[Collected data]
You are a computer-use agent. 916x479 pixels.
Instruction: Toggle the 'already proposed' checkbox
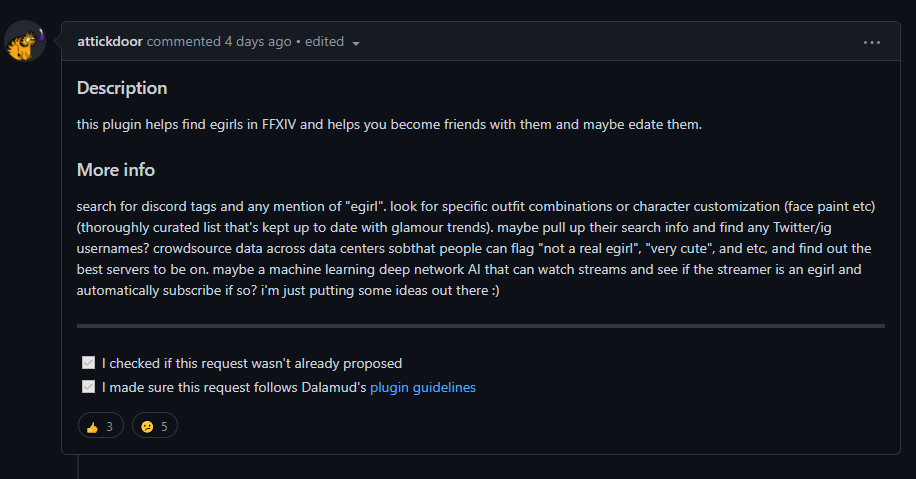pyautogui.click(x=89, y=363)
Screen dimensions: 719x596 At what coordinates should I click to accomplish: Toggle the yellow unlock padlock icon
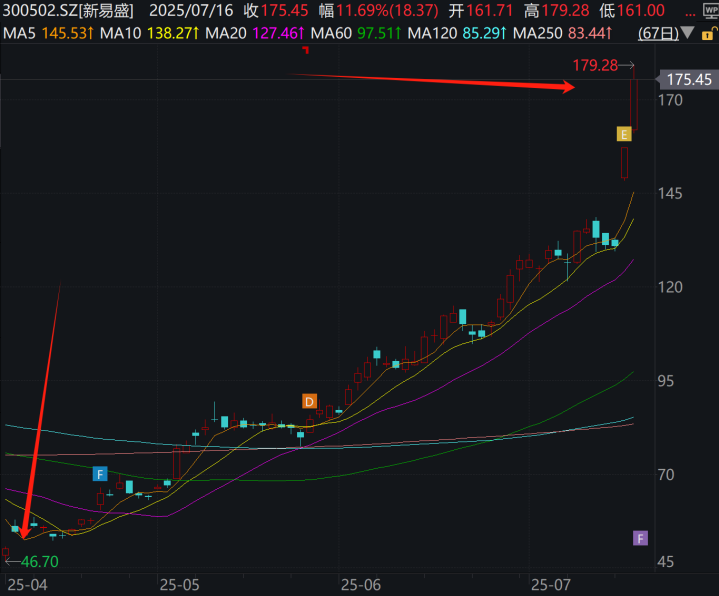tap(708, 34)
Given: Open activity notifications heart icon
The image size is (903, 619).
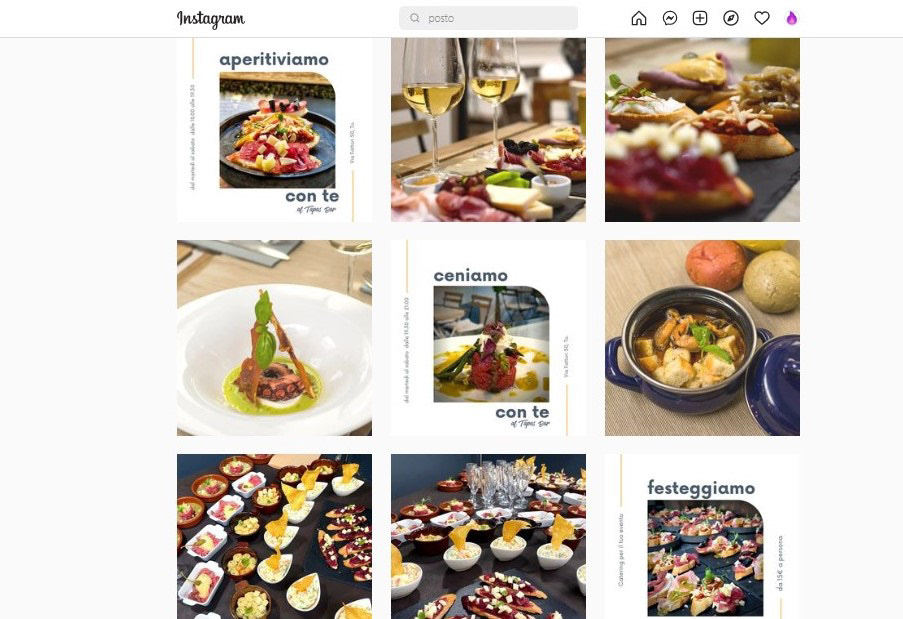Looking at the screenshot, I should pyautogui.click(x=762, y=18).

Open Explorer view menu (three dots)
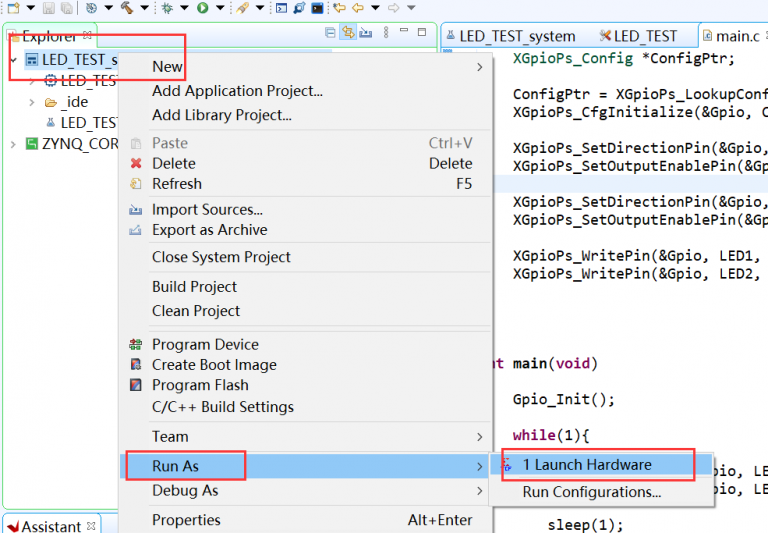pyautogui.click(x=386, y=33)
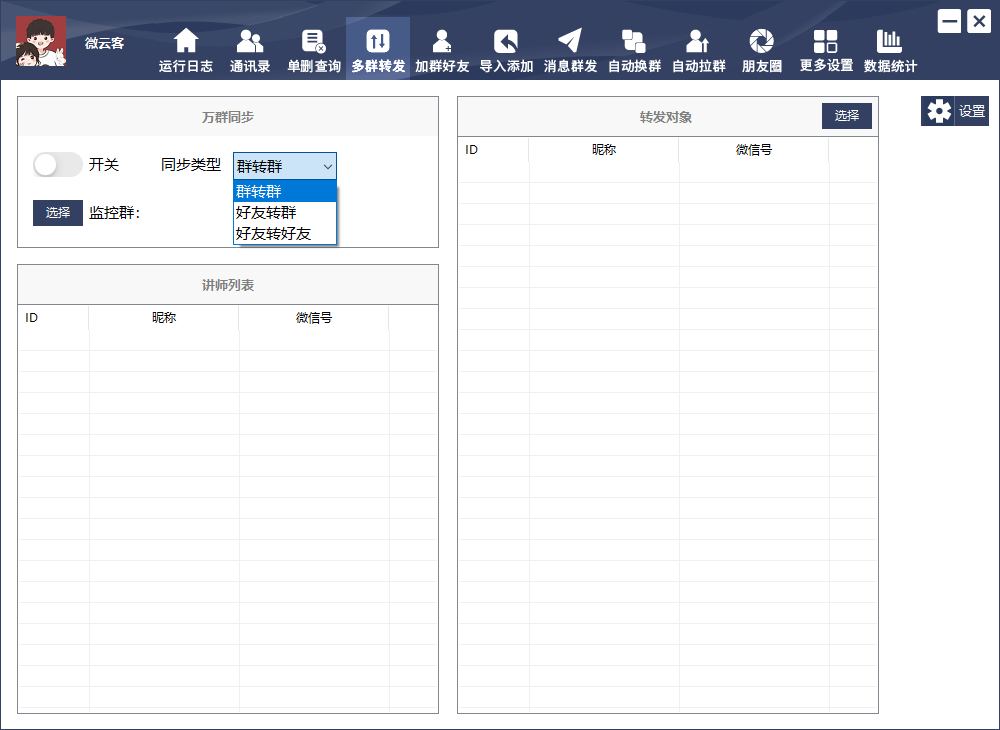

> **Task directions**
Give back the data exactly, with no images.

> **Output below**
You are a computer-use agent. 916x479 pixels.
Instruction: Toggle the 'already proposed' checkbox
pyautogui.click(x=89, y=363)
Screen dimensions: 719x596 At what coordinates should I click to accomplish: Toggle the yellow unlock padlock icon
tap(708, 34)
Given: Open activity notifications heart icon
The image size is (903, 619).
Looking at the screenshot, I should pyautogui.click(x=762, y=18).

Open Explorer view menu (three dots)
pyautogui.click(x=386, y=33)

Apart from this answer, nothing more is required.